Imagine this. You’re training for the morning is done! You’ve come home, literally hoped off the bike and now you have 30min to shower, get dressed, pack your bag and leave for work.
Notice something missing?
BREAKFAST!
They weren’t joking when they said it was the most important meal of the day. Missing this meal can detriment your training effort and leave you tired, miserable and weak. These little egg and bacon muffins are your perfect go-to. Now most people when they think of a quick breakfast think of toast, cereal, a McMuffin- all of these fill you up for all of 20min before you’re hungry again. Here’s a better solution for you. I make these up when I have to get to school straight from a early training session- these are my Badass Breakfast Muffins.

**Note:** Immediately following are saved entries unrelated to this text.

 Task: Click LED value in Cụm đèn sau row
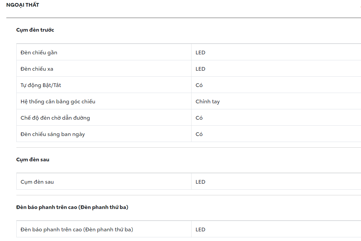pyautogui.click(x=201, y=182)
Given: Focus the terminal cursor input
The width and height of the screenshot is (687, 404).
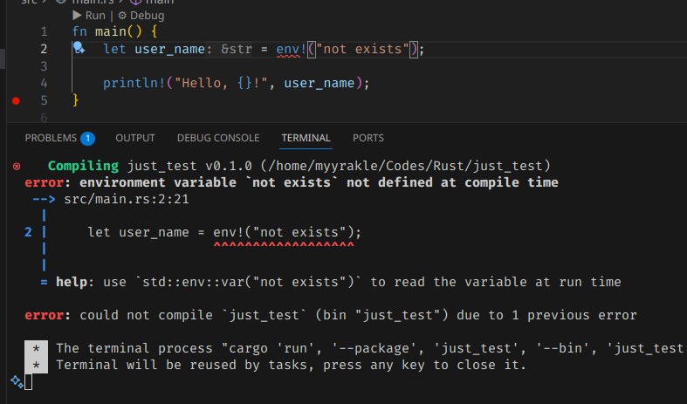Looking at the screenshot, I should (x=29, y=382).
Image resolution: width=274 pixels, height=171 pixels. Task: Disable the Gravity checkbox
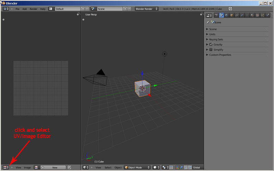click(x=211, y=44)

This versatile little things are PROTEIN PACKED and absolutely delicious. Eggs are naturally high in protein and are shown to reduce inflammation of the muscles – perfect for after your hard training ride.

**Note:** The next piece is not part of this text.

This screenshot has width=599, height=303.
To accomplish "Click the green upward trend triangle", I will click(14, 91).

These are something to take the time out to make. They freeze really well and keep in the fridge for about 3 days. They even make a decent lunch, served along side some steamed vegetables or a fresh salad. Enjoy them and tag your creations on Instagram with #Cyclingcook and #marathonMTB
INGREDIENTS
1/2 cup oat flour (rolled oats blended into a flour)
6 eggs
2 tbsp oil from the sun dried tomatoes or olive oil
1/2 cup sliced sun dried tomatoes
1 sliced rasher of lean short cut bacon
200g diced steamed sweet potato
2 chopped spring onions
1 handful chopped baby spinach
50g crumbled feta or goats cheese (optional)
1 handful of chopped fresh basil
2 tsp dried mixed herbs
2 tsp baking powder
2 tsp salt
2 tsp pepper
METHOD
1. Pre-heat oven to 220C. In a bowl beat the eggs, baking powder, salt and pepper and dried herbs together until combined- set aside
2. Place the sliced vegetables and the sliced rasher of bacon together in large bowl and toss together to combine.
3. Pour the egg mixture over the vegetables – fold in the flour and the feta cheese and mix until all combined.
4. Line a muffin tray with 8 muffin liners and pour the mixture evenly into them. Roughly chop or tear the basil and top the muffins.
5. Turn the heat of the oven down to 160C and bake for 30min or until a tooth pick comes out clean. Allow to cool for a few minute before serving with a fresh salad and a tbsp tomato relish.
Recipe Notes
– Wholewheat flour can be subbed for oat flour
– This is a very versatile recipe in which any vegetables, meats or mix of flavours can be used. Some of my favourites are pumpkin, broccoli, fresh tomato, zucchini and shredded chicken.
– you can top with cheese if you like.